Peru drops six charges in suit. Yale Daily News, 22/3/10
Peru drops six charges in suit
Jonathan Freiman LAW ’98, the attorney representing Yale, told the Associated Press that while he is glad the six charges have been dropped, he thinks the remaining charges are “equally misguided and should be withdrawn as well.”
University General Counsel Dorothy Robinson added in an e-mail Sunday night that the withdrawn claims were “unfounded and inappropriate attacks.”
“Yale had previously warned Peru that several of its claims lacked conceivable basis,” Robinson said. “We believe there are strong grounds for dismissal of all of the remaining claims as stale.”
Peru first filed suit against the University in April 2009, arguing that the artifacts — including “bronze, gold, and other metal objects, mummies, skulls, bones and other human remains, pottery, utensils, ceramics, objects of art and other items” — belong to Peru and its people and are central to the history and heritage of the country. The suit claims Yale is “wrongfully and improperly detaining these Artifacts and has refused their return”, and that the University has yet to uphold its promise to study Bingham’s findings sufficiently; Peru claims Yale has stored a large portion of the artifacts in unopened boxes and has neither counted nor classified many of the artifacts.

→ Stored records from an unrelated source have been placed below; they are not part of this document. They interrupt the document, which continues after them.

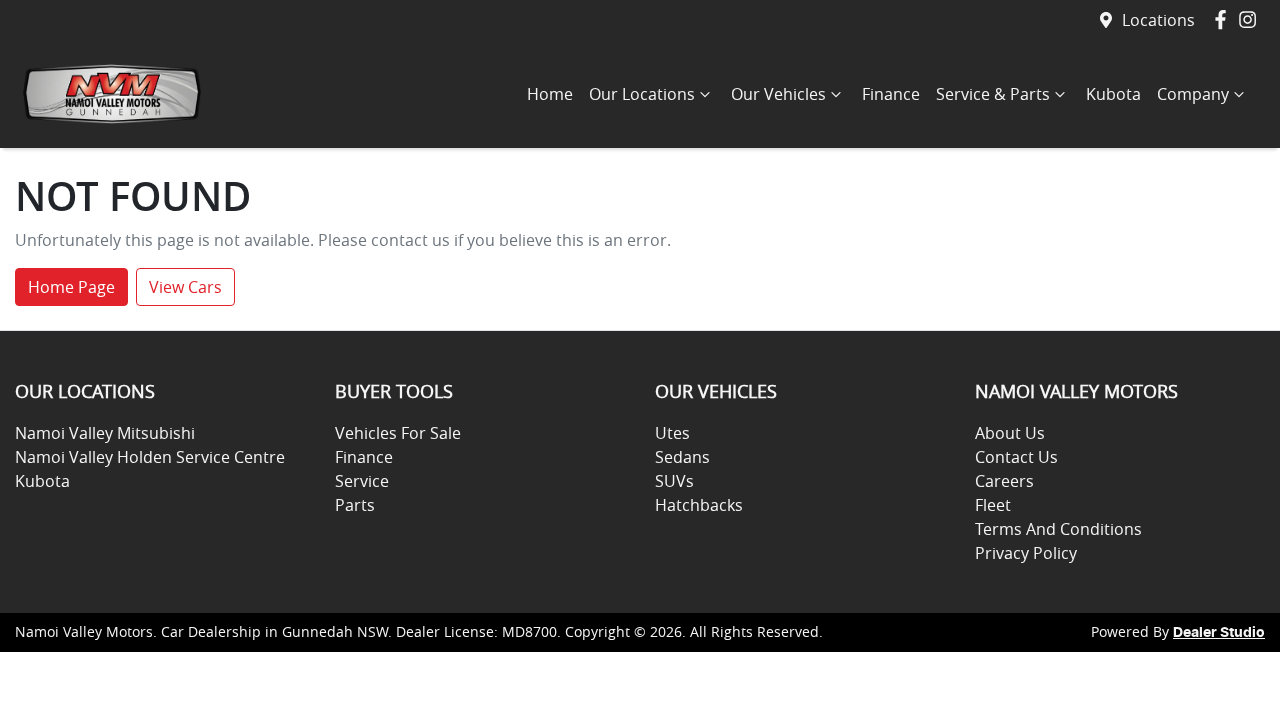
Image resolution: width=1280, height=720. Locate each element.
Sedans (682, 457)
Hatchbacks (699, 505)
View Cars (185, 287)
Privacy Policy (1026, 553)
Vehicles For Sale (398, 433)
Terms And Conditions (1058, 529)
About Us (1010, 433)
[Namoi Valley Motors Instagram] (1251, 19)
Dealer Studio (1219, 633)
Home (550, 94)
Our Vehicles (778, 94)
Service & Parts (993, 94)
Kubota (1113, 94)
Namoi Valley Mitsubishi (105, 433)
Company (1193, 94)
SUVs (674, 481)
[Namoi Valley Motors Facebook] (1224, 19)
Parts (355, 505)
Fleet (993, 505)
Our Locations (642, 94)
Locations (1158, 20)
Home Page (71, 287)
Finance (891, 94)
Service (362, 481)
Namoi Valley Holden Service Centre (150, 457)
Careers (1004, 481)
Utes (672, 433)
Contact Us (1016, 457)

The remaining 11 charges in the lawsuit argue that Yale unlawfully took the excavated items by failing to return all artifacts ever exported from Peru, either before or after the Peruvian government banned people from exploring historic sites and removing artifacts with the so-called Third Decree in October 1912. While lawyers for Peru acknowledged in the original filing that the Peruvian government created a one-time exception for Bingham’s scientific research in 1911, they argued that the Third Decree granted permission for only 18 months and that artifacts could only be exported from Peru until their return was requested.
In addition to the repatriation of the artifacts, Peru is also seeking compensation from Yale for the “wrongful retention” of the articles. In the lawsuit, Peru claims these damages are worth “far in excess of $75,000.”
Yale filed papers in federal court in January, arguing that the case should be dismissed under Connecticut law because too much time has passed since Yale acquired the artifacts. Peru has countered by claiming that the artifacts never belonged to Yale in the first place and that, under Peruvian law, the country’s claim would not be subject to Connecticut’s three-year statute of limitations. The date for oral argument before a judge on this matter has yet to be set, Robinson said.
In the same filing, Yale argued that it returned dozens of boxes of artifacts in 1921 and that Peru knew the University would keep the remainder. Yale then placed the remaining pieces on display at the Peabody Museum and published books on Bingham’s findings.
Yale and Peru had been trying to reach a settlement since 2005, and the two parties almost reached an agreement in 2007. Yale agreed to grant Peru legal rights to certain artifacts, which would have traveled in a joint exhibit funded by Yale, and then returned to a museum in Cuzco, the ancient Inca capital. But Peru pulled out of the deal because of a disagreement over how many artifacts would be returned.
When Peru’s suit came at the end of the next year, Yale filed to move the case from Washington, D.C., to Connecticut, arguing that Washington had no jurisdiction over the matter.